▶ **Activity**
Retype the entries exactly, keeping every line intact.

################

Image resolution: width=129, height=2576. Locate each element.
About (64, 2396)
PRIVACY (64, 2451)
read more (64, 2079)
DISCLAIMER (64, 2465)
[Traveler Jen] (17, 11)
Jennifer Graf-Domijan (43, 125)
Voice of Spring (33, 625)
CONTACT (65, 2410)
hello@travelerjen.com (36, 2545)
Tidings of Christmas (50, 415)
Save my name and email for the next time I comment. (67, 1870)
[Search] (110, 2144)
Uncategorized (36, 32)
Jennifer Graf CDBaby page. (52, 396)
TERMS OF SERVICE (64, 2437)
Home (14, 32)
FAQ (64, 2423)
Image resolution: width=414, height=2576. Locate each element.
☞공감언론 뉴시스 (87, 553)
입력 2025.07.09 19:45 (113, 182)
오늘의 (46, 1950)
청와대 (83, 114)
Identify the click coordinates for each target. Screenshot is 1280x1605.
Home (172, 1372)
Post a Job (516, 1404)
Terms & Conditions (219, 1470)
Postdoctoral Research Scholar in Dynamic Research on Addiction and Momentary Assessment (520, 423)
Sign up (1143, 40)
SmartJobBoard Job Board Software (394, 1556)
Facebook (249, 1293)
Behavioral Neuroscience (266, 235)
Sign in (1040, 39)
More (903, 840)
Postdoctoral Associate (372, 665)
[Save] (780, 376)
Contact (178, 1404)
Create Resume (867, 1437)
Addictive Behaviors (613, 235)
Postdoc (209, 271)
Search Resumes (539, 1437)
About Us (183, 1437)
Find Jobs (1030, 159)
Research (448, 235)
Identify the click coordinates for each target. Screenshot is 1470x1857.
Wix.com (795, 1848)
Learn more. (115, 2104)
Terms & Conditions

################

▶ **Task response**
Image resolution: width=129, height=2576. Locate each element.
About (64, 2396)
PRIVACY (64, 2451)
read more (64, 2079)
DISCLAIMER (64, 2465)
[Traveler Jen] (17, 11)
Jennifer Graf-Domijan (43, 125)
Voice of Spring (33, 625)
CONTACT (65, 2410)
hello@travelerjen.com (36, 2545)
Tidings of Christmas (50, 415)
Save my name and email for the next time I comment. (67, 1870)
[Search] (110, 2144)
Uncategorized (36, 32)
Jennifer Graf CDBaby page. (52, 396)
TERMS OF SERVICE (64, 2437)
Home (14, 32)
FAQ (64, 2423)
Image resolution: width=414, height=2576. Locate each element.
☞공감언론 뉴시스 (87, 553)
입력 2025.07.09 19:45 (113, 182)
오늘의 (46, 1950)
청와대 (83, 114)
Identify the click coordinates for each target. Screenshot is 1280x1605.
Home (172, 1372)
Post a Job (516, 1404)
Terms & Conditions (219, 1470)
Postdoctoral Research Scholar in Dynamic Research on Addiction and Momentary Assessment (520, 423)
Sign up (1143, 40)
SmartJobBoard Job Board Software (394, 1556)
Facebook (249, 1293)
Behavioral Neuroscience (266, 235)
Sign in (1040, 39)
More (903, 840)
Postdoctoral Associate (372, 665)
[Save] (780, 376)
Contact (178, 1404)
Create Resume (867, 1437)
Addictive Behaviors (613, 235)
Postdoc (209, 271)
Search Resumes (539, 1437)
About Us (183, 1437)
Find Jobs (1030, 159)
Research (448, 235)
Identify the click coordinates for each target. Screenshot is 1470x1857.
Wix.com (795, 1848)
Learn more. (115, 2104)
Terms & Conditions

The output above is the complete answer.